Muy despacio Rossi se acerca y logra ver en la pared del cubículo un diploma colgado en el que alcanza a leer “por su perfecta e impoluta labor” con una firma de puño y letra del Conductor. Se acerca un poco más y detrás de aquel funcionario desconocido logra ver en la pantalla de la computadora, una tabla de nombres con el encabezado “Nomina de derivaciones”. El último nombre de la lista es Fausto Rossi. Aquel funcionario transcribe las once letras del nombre a un email y dá click en el botón enviar.

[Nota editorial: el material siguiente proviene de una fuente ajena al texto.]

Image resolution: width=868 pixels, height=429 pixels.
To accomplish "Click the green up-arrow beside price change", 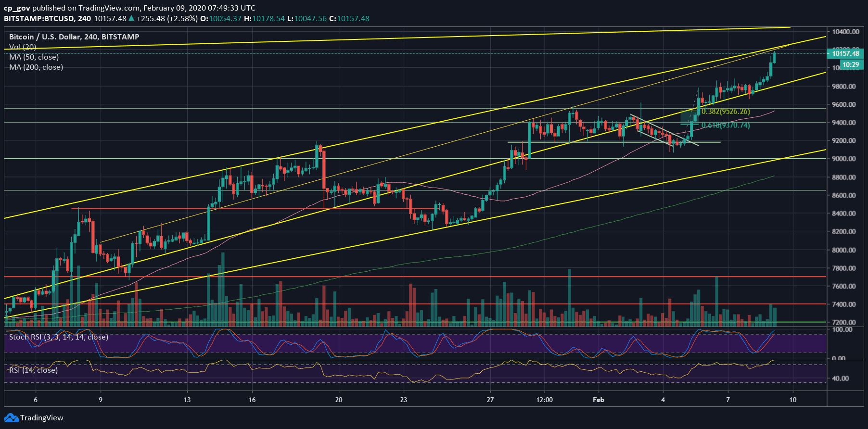I will [131, 19].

Una extraña certeza surge repentinamente en la mente de Rossi. Respira profundo y siente un alivio como nunca antes había sentido. Vuelve sigilosamente a su cubículo, se sienta frente a su computadora.

“Fausto Rossi” Escrito en negritas. Es el único contenido del email que acaba de abrir el Señor Fausto Rossi, encargado cargar la nómina diaria de “personal en suspenso”.

Mecánicamente transcribe las once letras que dan forma a su propio nombre. El alivio se convierte en un pesar como nunca antes sintió.